Il cardine sarà una nuova legislazione sulle royalties, il buco nero che fino ad oggi ha consentito a molti big tecnologici Usa di parcheggiare qualcosa come 1.800 miliardi di dollari di utile all'estero. E questo passo sarà un po' più complicato visto che le triangolazioni garantiscono alla sola Olanda, per fare un esempio, investimenti esteri per 3.500 miliardi l'anno.

Non solo: se l'Europa riuscirà a tappare le sue falle, per la legge dei vasi comunicanti ci saranno altri stati pronti a garantire nel nome della competitività fiscale le stesse condizioni proposte oggi da Dublino e Amsterdam.

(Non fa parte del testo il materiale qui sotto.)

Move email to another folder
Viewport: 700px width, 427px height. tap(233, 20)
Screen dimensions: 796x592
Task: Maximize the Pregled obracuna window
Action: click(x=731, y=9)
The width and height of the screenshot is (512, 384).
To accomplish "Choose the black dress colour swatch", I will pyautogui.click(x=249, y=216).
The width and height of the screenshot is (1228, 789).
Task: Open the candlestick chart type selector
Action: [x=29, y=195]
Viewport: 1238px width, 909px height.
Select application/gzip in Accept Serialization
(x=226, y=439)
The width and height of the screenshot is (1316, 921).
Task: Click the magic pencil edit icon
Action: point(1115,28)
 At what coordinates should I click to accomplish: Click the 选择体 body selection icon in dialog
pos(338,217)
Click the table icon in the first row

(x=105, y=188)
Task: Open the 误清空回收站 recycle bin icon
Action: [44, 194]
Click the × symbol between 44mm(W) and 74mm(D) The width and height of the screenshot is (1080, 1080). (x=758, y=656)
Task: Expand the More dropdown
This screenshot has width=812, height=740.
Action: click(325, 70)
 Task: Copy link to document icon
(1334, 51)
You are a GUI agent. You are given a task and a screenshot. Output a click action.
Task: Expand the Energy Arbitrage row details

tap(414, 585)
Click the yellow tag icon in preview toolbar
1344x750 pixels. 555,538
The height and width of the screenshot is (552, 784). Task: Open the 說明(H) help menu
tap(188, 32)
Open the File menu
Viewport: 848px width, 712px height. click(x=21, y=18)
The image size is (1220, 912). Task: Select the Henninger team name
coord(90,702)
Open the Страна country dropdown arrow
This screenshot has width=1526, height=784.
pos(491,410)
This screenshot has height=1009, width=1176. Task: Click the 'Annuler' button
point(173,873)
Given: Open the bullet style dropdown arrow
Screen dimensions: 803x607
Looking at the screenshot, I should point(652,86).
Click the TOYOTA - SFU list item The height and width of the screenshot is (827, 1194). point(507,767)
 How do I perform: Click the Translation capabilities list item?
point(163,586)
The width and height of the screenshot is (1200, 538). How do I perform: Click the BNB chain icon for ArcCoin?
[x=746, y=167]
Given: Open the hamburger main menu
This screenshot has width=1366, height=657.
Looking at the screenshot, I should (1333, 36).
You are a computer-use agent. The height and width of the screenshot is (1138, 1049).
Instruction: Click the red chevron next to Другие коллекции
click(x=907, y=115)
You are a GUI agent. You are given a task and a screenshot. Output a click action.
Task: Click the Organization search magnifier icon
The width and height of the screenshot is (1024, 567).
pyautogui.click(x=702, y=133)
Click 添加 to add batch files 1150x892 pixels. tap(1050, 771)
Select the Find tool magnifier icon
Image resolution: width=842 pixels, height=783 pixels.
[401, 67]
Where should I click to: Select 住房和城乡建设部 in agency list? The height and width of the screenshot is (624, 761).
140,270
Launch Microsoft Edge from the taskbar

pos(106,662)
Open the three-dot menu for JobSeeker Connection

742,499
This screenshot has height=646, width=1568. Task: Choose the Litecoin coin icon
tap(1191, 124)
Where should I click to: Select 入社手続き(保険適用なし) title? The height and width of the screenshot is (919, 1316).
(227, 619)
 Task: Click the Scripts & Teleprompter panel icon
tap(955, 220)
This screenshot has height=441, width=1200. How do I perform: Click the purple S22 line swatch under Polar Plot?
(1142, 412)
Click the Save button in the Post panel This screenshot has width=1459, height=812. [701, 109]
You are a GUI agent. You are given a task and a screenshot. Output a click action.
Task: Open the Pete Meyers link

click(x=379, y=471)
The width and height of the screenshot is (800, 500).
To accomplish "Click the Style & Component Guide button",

Singapore è già in agguato e ha intercettato molti dei conti custoditi fino ad oggi sotto l'ombrello della riservatezza rossocrociata. E se anche le Cayman alzeranno bandiera bianca, è sicuro che qualcun altro in giro per il pianeta raccoglierà il testimone del grande risiko dell'elusione erariale.

La strada per l'Unione fiscale europea, insomma, rischia di essere quasi più accidentata di quella che porta verso l'unione politica. I colossi a stelle e strisce, comunque, non vogliono farsi trovare impreparati.

E hanno già avviato il pressing sulla Casa Bianca per varare un "maxi-scudo fiscale" che consenta loro di rimpatriare negli Usa il loro "tesoretto" estero. Si tratta sul prezzo, ma la Corporate America, che in questi anni di Cuccagna si è abituata male, è pronta a pentirsi solo se le sarà garantita un'aliquota low-cost del 5,75%. Al lavoro a Washington, profumatamente pagati, ci sono già 160 lobbisti.